• Exercise:
Write out exactly the line containing "The image size is (1392, 592)." and all lines that come after it in the listing below, through the very last one.
===== Data section
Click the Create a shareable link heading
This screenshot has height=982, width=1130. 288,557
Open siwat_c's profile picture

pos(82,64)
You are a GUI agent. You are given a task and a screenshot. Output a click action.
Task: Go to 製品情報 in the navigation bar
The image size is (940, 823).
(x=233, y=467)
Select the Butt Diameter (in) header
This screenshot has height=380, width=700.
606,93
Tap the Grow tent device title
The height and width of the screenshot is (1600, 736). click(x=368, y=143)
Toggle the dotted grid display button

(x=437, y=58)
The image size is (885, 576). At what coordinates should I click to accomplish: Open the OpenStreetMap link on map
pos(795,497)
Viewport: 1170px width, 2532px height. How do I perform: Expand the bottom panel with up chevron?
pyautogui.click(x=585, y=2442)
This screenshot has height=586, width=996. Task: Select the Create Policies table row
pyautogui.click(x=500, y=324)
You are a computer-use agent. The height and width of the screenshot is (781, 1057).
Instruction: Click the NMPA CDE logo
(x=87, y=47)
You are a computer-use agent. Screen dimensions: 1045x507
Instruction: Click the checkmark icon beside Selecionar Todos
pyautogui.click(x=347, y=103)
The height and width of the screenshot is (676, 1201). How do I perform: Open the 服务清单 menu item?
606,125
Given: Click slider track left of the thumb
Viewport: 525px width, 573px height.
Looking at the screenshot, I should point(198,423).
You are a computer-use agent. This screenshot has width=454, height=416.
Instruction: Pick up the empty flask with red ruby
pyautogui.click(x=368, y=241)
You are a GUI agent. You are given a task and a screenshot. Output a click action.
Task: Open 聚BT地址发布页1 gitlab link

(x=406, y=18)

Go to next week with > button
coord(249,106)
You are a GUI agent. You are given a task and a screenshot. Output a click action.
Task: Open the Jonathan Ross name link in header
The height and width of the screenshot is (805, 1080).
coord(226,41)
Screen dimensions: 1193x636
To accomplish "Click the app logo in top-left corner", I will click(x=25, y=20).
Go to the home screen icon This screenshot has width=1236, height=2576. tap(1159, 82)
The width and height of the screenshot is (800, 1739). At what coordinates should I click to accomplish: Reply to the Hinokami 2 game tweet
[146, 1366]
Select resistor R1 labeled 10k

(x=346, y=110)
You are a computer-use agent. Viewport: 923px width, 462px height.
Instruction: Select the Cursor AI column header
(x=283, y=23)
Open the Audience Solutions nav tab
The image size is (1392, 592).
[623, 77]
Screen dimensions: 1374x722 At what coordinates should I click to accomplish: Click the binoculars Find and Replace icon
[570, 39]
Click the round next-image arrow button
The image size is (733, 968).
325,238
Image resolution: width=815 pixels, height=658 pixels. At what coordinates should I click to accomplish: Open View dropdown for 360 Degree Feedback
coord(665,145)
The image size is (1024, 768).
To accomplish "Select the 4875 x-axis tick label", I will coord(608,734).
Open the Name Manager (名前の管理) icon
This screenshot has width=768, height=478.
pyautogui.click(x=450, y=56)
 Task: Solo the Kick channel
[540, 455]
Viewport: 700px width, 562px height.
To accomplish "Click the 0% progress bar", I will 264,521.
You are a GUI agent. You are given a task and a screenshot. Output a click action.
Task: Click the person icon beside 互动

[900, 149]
==========
• Expected answer:
The image size is (1392, 592).
[623, 77]
Screen dimensions: 1374x722 At what coordinates should I click to accomplish: Click the binoculars Find and Replace icon
[570, 39]
Click the round next-image arrow button
The image size is (733, 968).
325,238
Image resolution: width=815 pixels, height=658 pixels. At what coordinates should I click to accomplish: Open View dropdown for 360 Degree Feedback
coord(665,145)
The image size is (1024, 768).
To accomplish "Select the 4875 x-axis tick label", I will coord(608,734).
Open the Name Manager (名前の管理) icon
This screenshot has width=768, height=478.
pyautogui.click(x=450, y=56)
 Task: Solo the Kick channel
[540, 455]
Viewport: 700px width, 562px height.
To accomplish "Click the 0% progress bar", I will 264,521.
You are a GUI agent. You are given a task and a screenshot. Output a click action.
Task: Click the person icon beside 互动

[900, 149]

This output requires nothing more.